▶ **Reading text**

● ● ● ● ● ● ●

Meredith in this period insisted on the political and cultural importance of their activity, and told his fellow performers in 1955 “ some Bushwhackers don’t seem to realise the importance of the work they’re doing and are inclined to treat performance as a bit of a joke. We must remember that although our style of presentation calls for informality , we must be strongly disciplined at all times” (quoted in Bradley and Hazlehurst 1996: 25-6) Meredith, then at this stage was strongly aware to the importance of establishing a sympathetic ear for the material, and one that would lead the unfamiliar listener to a suitable understanding of its significance. In spite of this serious commitment, Meredith was apparently a reluctant performer. The Bushwhackers group were later to split on the question of whether presentation of songs could include some greater musical complexity, and in particular the use of harmony in group singing. Meredith insisted on a single vocal line, and the dissenters went on to form the more musically adventurous Rambleers. This group, in its attempts to develop more sophisticated musical arrangements provides a transition to the second period of the public performance of Australian traditional song was the folk revival boom of the early 1960s. This period established public performance of folk song as direct entertainment, and this emerged within dedicated folk venue performance site, the new coffee lounges and small restaurant venues that began to open from the early 1960s.
Ellen Stekert has described the style of performance which emerged in the folk revival of the 1960s as “the new aesthetic”(Stekert 1993). Although she expands on this description with examples from the American folk movement, the trends she describes were followed in Australia and Britain, as singers were attracted to ways of performing within new pubic entertainment contexts. Within “the new aesthetic” folk songs were treated as more than historical documents, or expressions of a national spirit. In performance, folk song could be the vehicle for the presentation of a new authentic individual performer. In this there was the possibility of continuity between the various styles of traditional song and the new existential expression of the contemporary folk singer, as the new singer songwriters of the era were named.
The performer who best exemplified this new approach of the period was Gary Shearston. Shearston had begun performing in the late 1950s, and already had some experience as a performer in theatre and children’s theatre and television when the folk boom hit Australia. After leaving school, Shearston had been involved from the late 1950s in the theatre company of Hayes Gordon, an American radical actor who made his home in Australia after being blacklisted in Macarthyist America. (Ausstage nd , Strickland 1997). Shearston was thus well placed to establish himself as a performer who could connect a powerful personal performance with the aura of a historical traditional repertoire.
Shearston established a reputation as one of the most talented of the early public folksingers when a circuit of coffee lounge venues emerged around 1963 in Sydney. Shearston released his several LP recordings in 1964. The first was his Folksongs and Ballads of Australia, which contained 12 songs introduced in cover notes as follows
Folk song - traditional and contemporary - serves as an integral part of the oral record of a country's history. Over the past 15 years the tremendous revival of interest and research into the Australian folk heritage has brought about a deeper insight into the lives of those "that set us high". Presented here are 12 songs - old and new - which are part of that living folk history.

● ● ● ● ● ● ●

▶ **Stated goal A**
Translate this sentence from the passage on Australian folk song performance into French: "In spite of this serious commitment, Meredith was apparently a reluctant performer."
▶ **Stated goal B**
Answer these questions using the passage on Australian folk song performance:
(i) In what year did Meredith tell his fellow performers that some Bushwhackers treated performance as a bit of a joke?
(ii) What group did the dissenters from the Bushwhackers go on to form?
(iii) How many songs did Shearston's Folksongs and Ballads of Australia contain?
▶ **Stated goal C**
List every person named in the passage on Australian folk song performance, including authors cited as sources.

[Entries from a dataset]

● ● ● ● ● ● ●

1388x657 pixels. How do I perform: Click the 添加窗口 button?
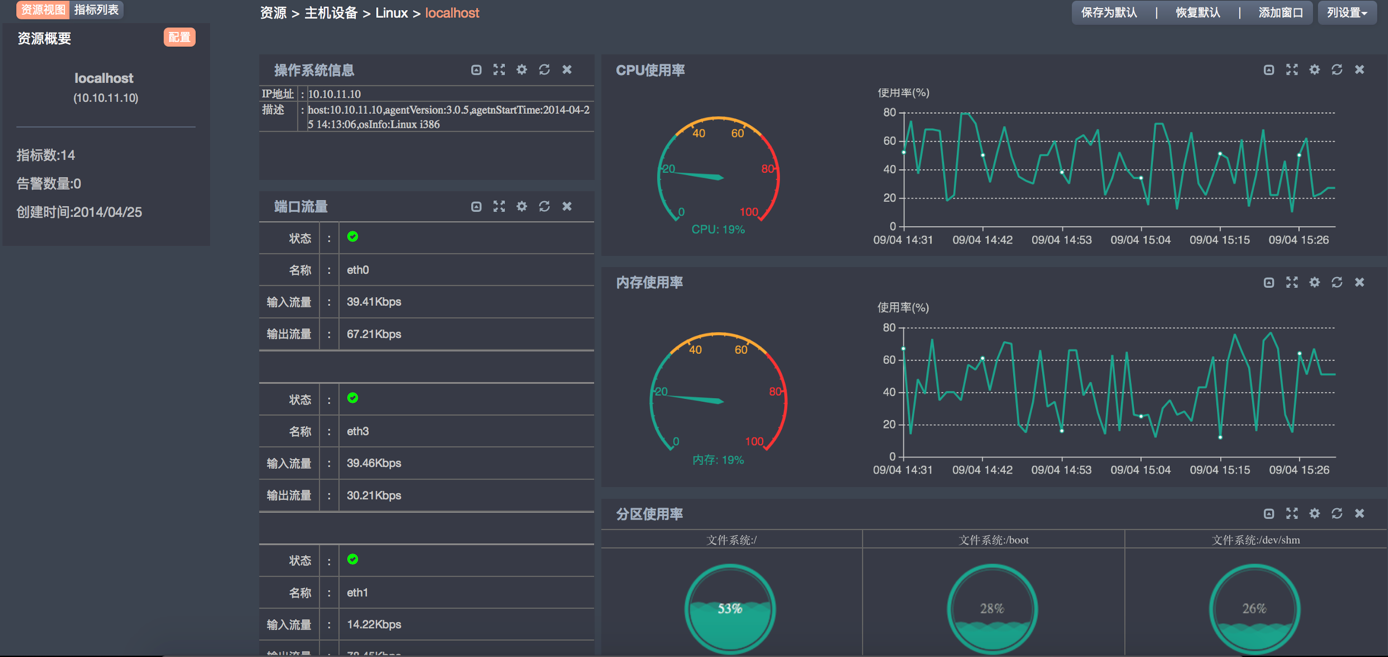tap(1280, 13)
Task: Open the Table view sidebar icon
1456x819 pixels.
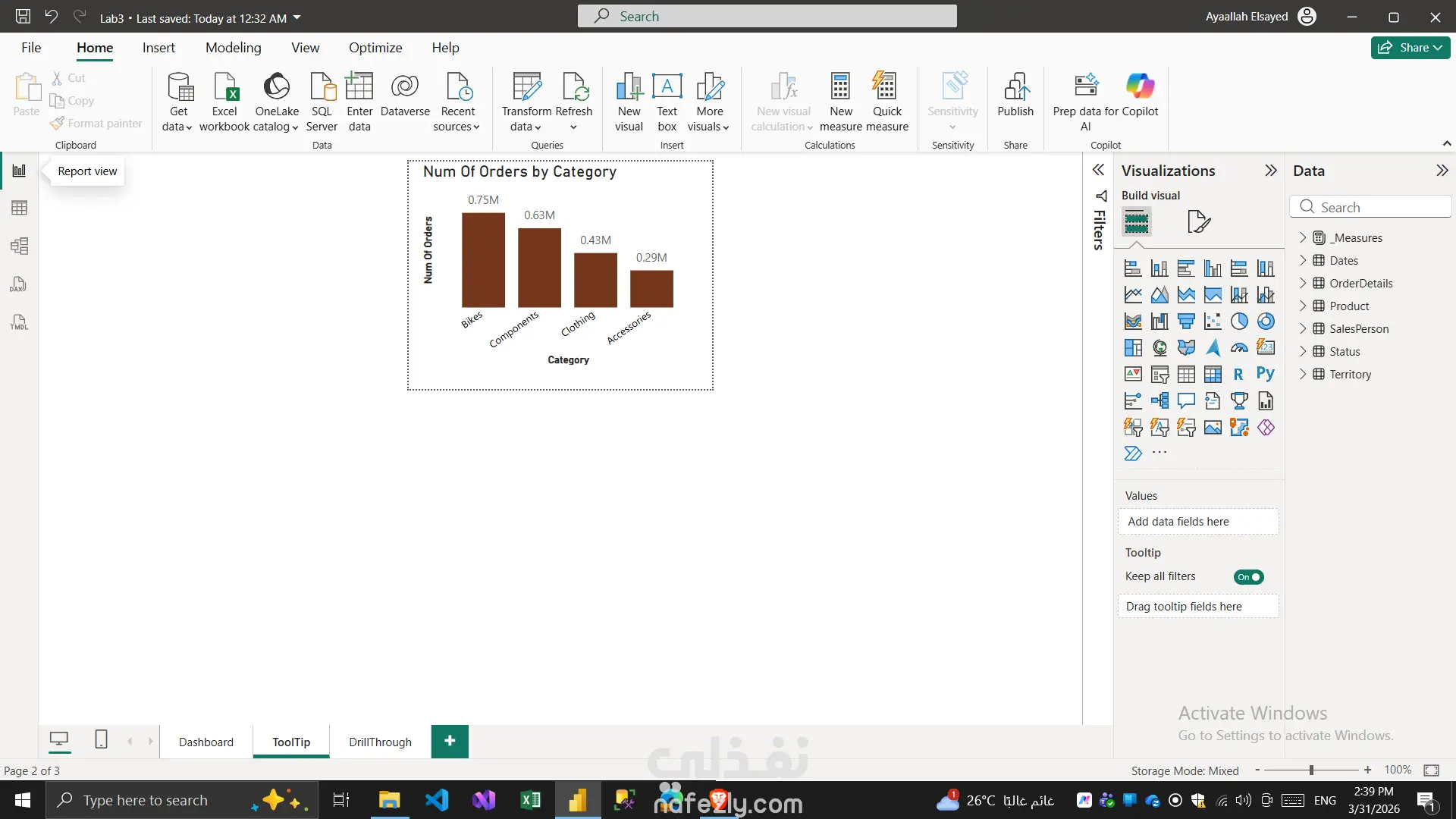Action: tap(19, 208)
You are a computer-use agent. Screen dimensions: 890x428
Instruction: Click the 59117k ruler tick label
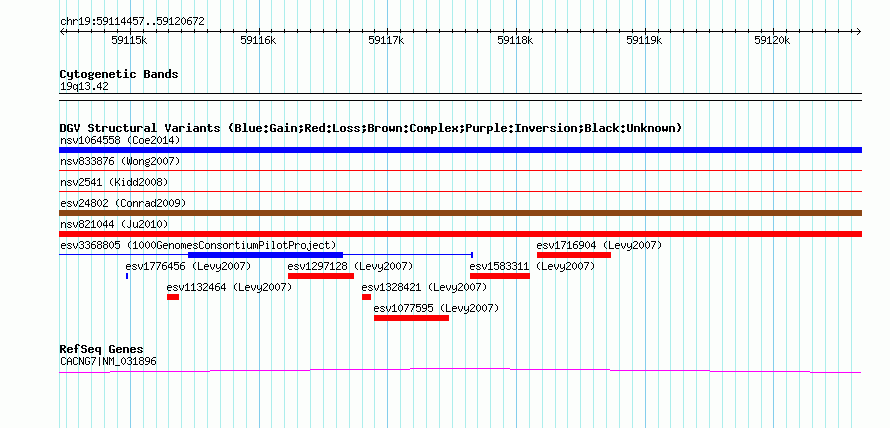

● ● ● ● ● ● ●

▶ **Complete answer A**
Malgré cet engagement sérieux, Meredith était apparemment un interprète réticent.

▶ **Complete answer B**
(i) 1955
(ii) The Rambleers
(iii) 12

▶ **Complete answer C**
Meredith
Bradley
Hazlehurst
Ellen Stekert
Gary Shearston
Hayes Gordon
Strickland